GRAZIE a quante mi hanno chiesto di mettermi in gioco e sostenuto la mia candidatura unitaria a Portavoce nazionale delle Donne Democratiche! Un attestato di stima e fiducia che mi commuove profondamente e che, già da oggi, consegna una grande responsabilità rispetto alla nuova Conferenza che vogliamo costruire insieme. Perché su 14.000 aderenti validate dal Comitato di garanzia nazionale ben il 45% non hanno la tessera del Partito Democratico; e perché la scelta unitaria di Valeria Valente, che ha ritirato la propria candidatura, è un segnale generoso e fortissimo di convergenza per una gestione politica inclusiva.

Il percorso di rinnovo, come sapete, non è concluso. Sino al 3 marzo è la volta delle assemblee delle 14.000 aderenti alla Conferenza da svolgersi in tutte le regioni italiane. Proprio da qui usciranno le delegate componenti della nuova Conferenza nazionale chiamate ad eleggere la propria Portavoce il prossimo 9 marzo. Le assemblee regionali saranno nel merito l’occasione di approfondire sui territori le nostre proposte programmatiche per il cambiamento culturale e politico al servizio di tutte le donne partendo da noi: dalle ragazze e donne Democratiche e dal luogo plurale che abbiamo scelto.

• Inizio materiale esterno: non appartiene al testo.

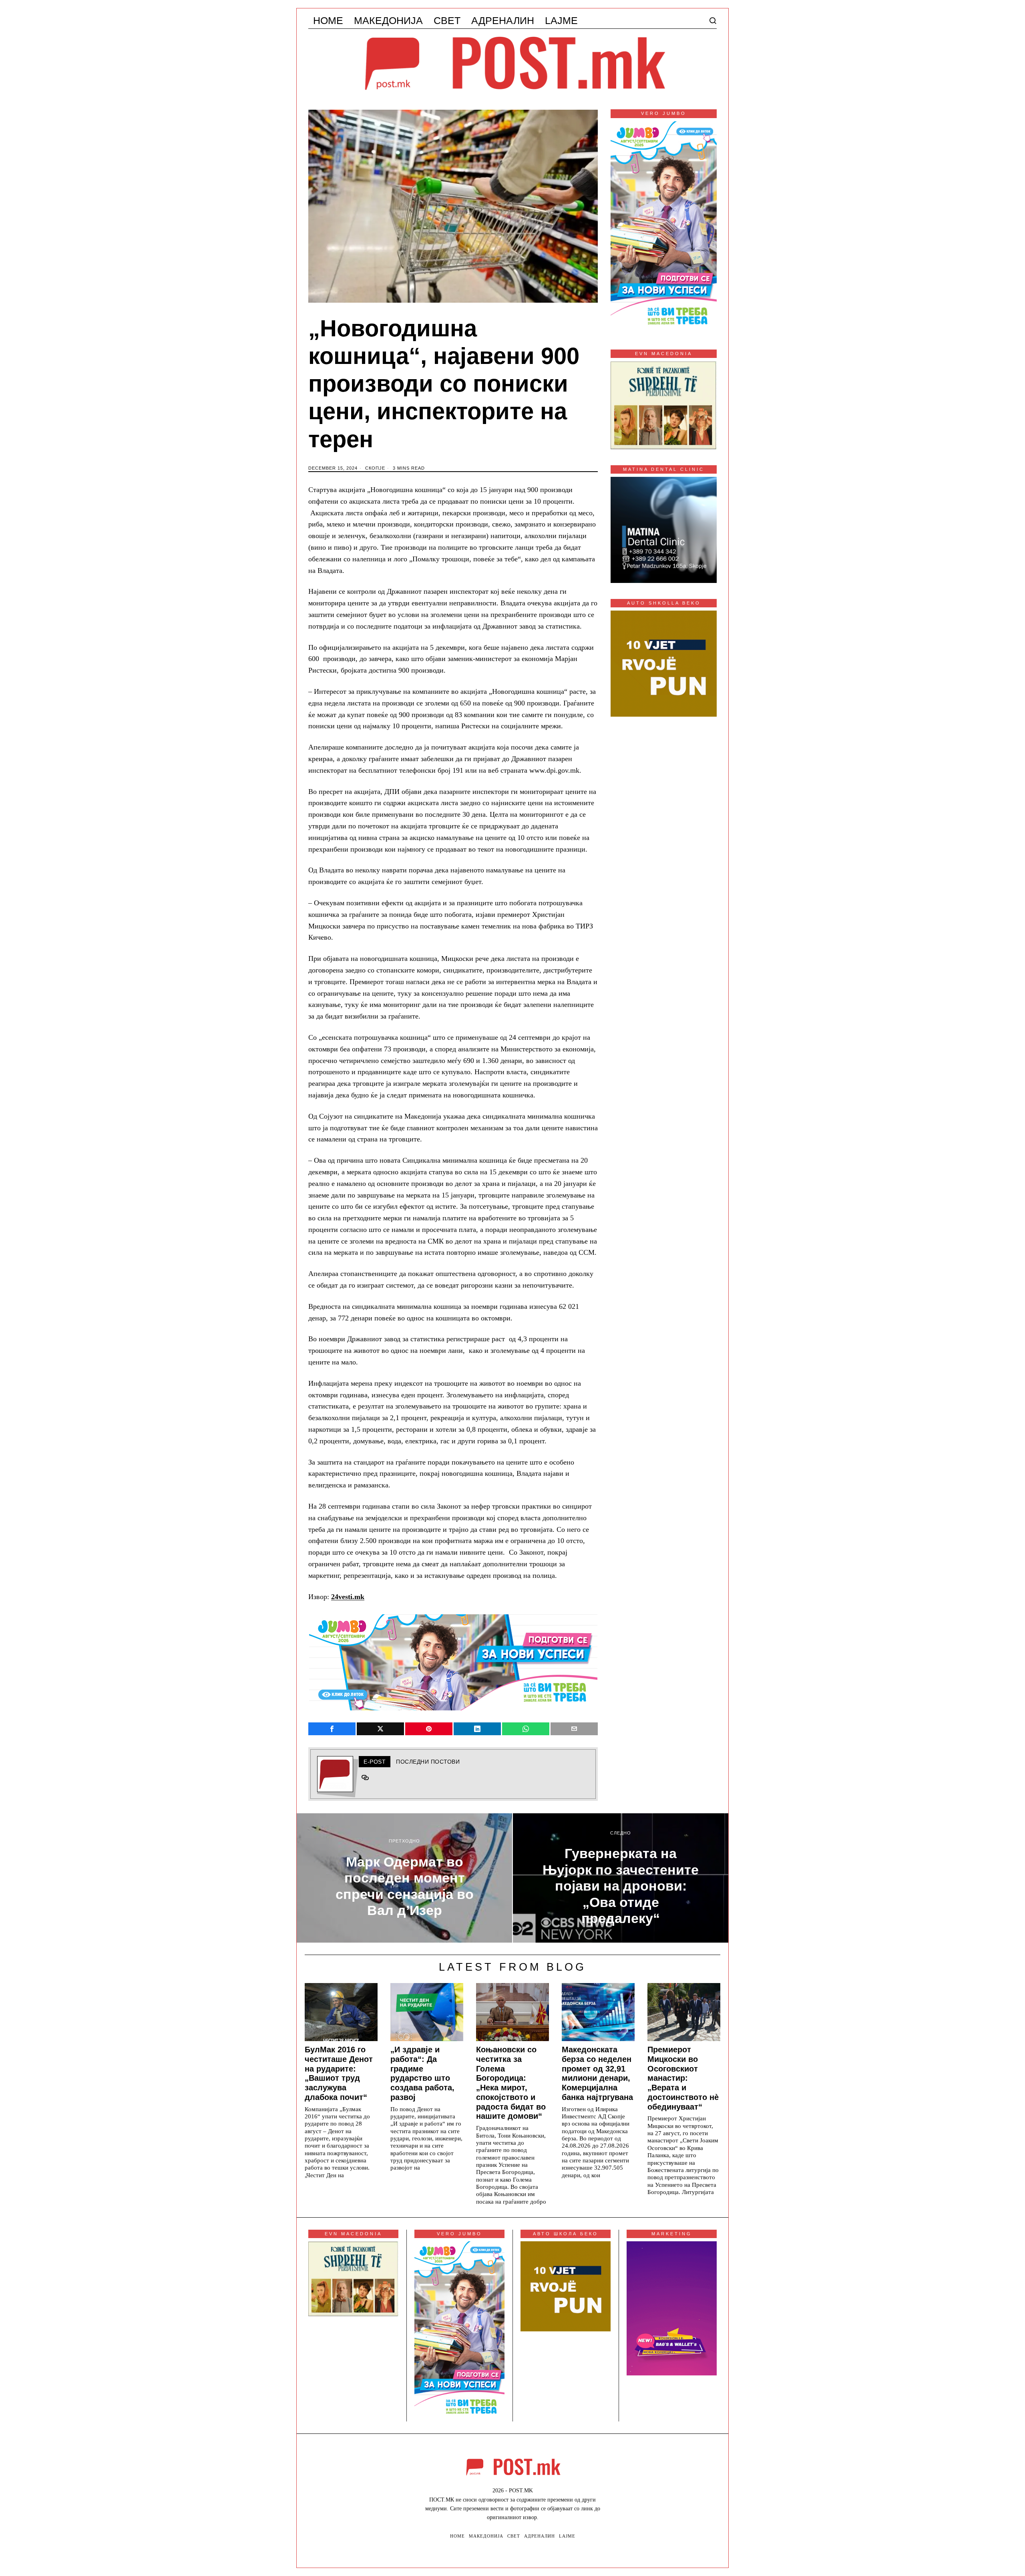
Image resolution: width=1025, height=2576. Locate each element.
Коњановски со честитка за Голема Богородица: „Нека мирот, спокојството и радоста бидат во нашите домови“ (511, 2082)
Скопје (375, 468)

Insieme e un passo alla volta ma inesorabili, per il progresso civile e sociale, per la parità, per l’alternativa alla destra e una politica diversa che mai più consideri i diritti delle donne residuali e negoziabili.

Cliccando qui potete leggere e scaricare IL TESTO DELLA PIATTAFORMA PROGRAMMATICA UNITARIA da cui, insieme, lanceremo la svolta femminista, ovvero democratica, che donne, ragazze e uomini di questo Paese meritano per uscire una volta per tutte dai retaggi tossici del patriarcato. Desidero ringraziare di cuore il Comitato nazionale di garanzia e la sua presidente Barbara Pollastrini, le donne del Comitato regionale e la presidente Marcella Zappaterra, le portavoce provinciali e regionali e davvero tutte, tutte le Democratiche!